» **Data records**:
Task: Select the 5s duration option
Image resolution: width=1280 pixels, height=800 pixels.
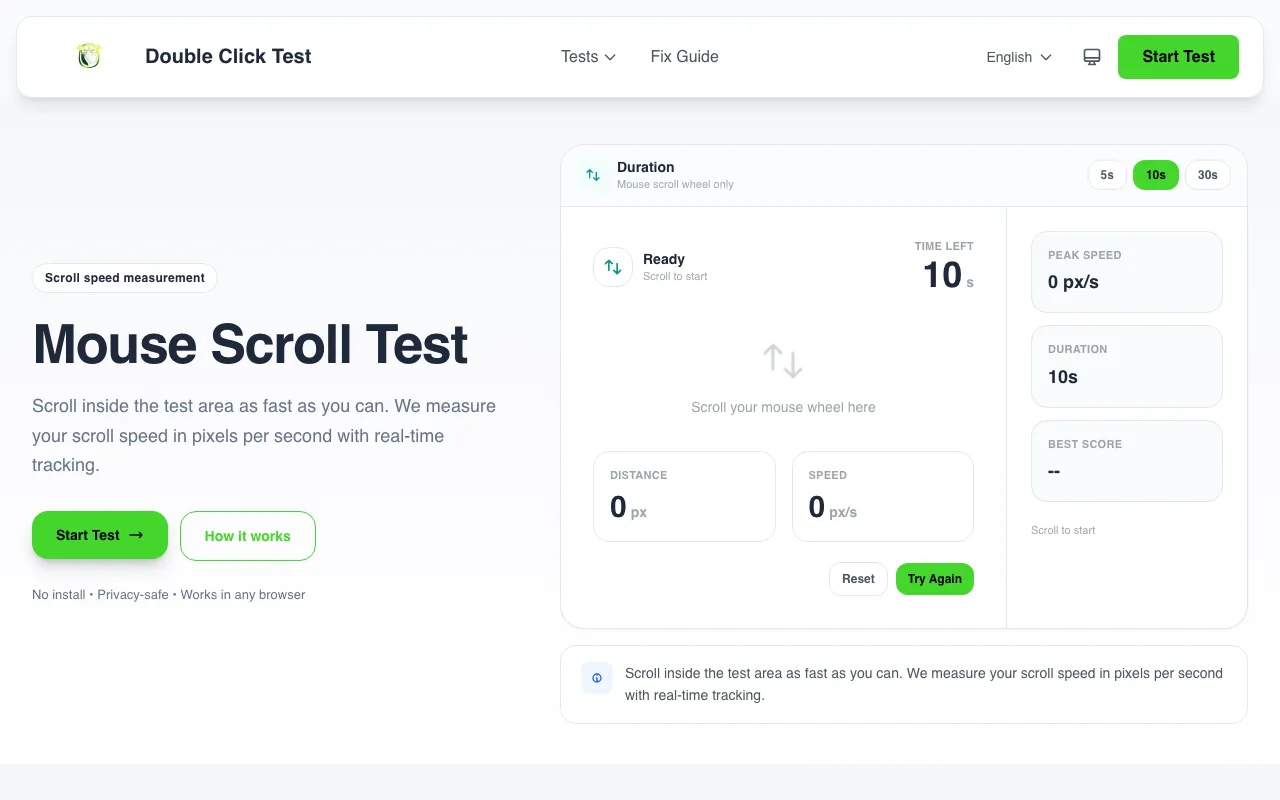Action: click(x=1107, y=175)
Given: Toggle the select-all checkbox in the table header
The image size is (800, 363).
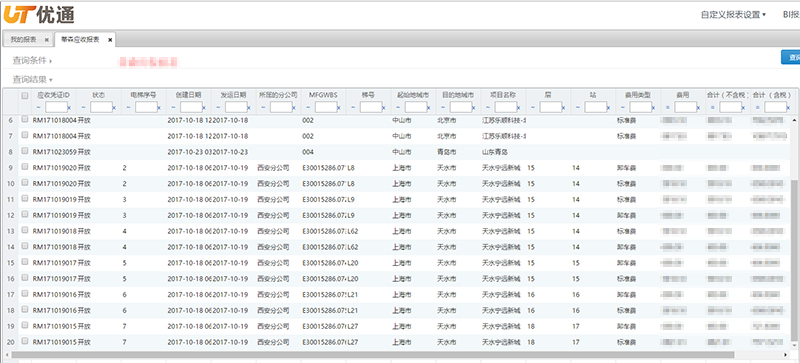Looking at the screenshot, I should pos(25,95).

» **Assignment**:
Repeat the material line for line. Pictures stay out of the copy.

» **Answer area**:
Task: Select the 5s duration option
Image resolution: width=1280 pixels, height=800 pixels.
Action: click(x=1107, y=175)
Given: Toggle the select-all checkbox in the table header
The image size is (800, 363).
Looking at the screenshot, I should pos(25,95).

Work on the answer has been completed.